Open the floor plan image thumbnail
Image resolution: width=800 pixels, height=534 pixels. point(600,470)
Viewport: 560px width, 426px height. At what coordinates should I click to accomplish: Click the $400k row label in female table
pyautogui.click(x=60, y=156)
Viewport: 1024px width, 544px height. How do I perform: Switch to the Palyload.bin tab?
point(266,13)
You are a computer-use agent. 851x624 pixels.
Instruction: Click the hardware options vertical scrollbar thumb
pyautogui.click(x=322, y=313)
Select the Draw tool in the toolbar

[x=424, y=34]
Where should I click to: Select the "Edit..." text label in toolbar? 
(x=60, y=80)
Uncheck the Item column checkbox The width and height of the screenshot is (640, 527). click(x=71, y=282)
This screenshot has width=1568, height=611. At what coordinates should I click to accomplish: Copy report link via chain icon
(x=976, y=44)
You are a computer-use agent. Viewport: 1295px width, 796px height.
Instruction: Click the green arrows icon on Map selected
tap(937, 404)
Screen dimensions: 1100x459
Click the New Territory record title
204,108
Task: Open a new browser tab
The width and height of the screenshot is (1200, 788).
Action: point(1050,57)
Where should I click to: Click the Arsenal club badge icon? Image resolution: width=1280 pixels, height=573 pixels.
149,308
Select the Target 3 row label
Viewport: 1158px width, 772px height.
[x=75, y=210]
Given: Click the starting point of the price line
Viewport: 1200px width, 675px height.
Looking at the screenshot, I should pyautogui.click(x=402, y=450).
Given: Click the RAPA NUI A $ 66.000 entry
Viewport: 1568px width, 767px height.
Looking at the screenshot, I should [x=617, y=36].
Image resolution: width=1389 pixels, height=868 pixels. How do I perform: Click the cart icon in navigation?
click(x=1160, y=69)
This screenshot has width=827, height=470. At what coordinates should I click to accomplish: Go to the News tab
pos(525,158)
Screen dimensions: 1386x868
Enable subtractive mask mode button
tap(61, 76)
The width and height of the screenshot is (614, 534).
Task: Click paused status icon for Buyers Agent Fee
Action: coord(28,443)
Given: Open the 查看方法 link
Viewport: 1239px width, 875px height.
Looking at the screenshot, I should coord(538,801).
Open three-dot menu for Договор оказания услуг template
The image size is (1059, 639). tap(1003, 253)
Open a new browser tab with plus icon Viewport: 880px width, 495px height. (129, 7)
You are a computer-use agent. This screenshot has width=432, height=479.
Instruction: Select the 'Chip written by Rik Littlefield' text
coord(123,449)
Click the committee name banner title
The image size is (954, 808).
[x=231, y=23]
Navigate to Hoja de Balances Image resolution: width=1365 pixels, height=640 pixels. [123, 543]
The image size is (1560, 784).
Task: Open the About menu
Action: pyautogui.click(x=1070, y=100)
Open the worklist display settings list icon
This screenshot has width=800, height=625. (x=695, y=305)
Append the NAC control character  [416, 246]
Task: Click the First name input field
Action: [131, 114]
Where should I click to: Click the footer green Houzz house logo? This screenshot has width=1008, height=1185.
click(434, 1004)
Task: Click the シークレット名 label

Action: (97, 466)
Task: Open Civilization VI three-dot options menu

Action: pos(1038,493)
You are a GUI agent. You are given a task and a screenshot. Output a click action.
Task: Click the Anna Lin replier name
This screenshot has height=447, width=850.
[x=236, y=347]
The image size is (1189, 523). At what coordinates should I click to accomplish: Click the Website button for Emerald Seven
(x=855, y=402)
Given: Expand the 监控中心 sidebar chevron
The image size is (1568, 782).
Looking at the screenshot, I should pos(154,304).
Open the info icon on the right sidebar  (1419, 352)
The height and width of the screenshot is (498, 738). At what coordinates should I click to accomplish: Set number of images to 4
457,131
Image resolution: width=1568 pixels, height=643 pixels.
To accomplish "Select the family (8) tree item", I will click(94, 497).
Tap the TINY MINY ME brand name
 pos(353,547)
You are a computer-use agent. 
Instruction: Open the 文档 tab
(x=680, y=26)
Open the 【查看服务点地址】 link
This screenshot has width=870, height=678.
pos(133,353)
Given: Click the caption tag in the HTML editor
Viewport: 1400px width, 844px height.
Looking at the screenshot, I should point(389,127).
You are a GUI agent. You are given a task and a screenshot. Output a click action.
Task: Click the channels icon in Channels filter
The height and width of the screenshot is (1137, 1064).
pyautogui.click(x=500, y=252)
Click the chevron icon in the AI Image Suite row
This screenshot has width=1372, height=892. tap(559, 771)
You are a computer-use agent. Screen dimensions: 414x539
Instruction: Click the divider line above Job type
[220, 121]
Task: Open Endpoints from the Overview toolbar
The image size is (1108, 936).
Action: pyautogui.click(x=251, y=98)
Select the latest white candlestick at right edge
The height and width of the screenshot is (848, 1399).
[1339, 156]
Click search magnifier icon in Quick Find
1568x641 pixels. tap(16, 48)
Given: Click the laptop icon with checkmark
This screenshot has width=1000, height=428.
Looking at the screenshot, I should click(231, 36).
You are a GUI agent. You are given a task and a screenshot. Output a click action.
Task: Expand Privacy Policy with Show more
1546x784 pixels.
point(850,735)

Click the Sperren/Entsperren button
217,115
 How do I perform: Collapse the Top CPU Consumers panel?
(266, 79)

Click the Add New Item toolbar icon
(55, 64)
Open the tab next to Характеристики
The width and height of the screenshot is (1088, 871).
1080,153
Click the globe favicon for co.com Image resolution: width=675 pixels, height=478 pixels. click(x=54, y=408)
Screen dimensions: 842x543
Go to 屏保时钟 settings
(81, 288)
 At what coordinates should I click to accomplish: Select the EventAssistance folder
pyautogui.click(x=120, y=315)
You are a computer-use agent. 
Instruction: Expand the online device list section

===

# Problem to work on
Could you state how many lines in the listing include the string "Expand"? Only the number is wanted.

# Solution
3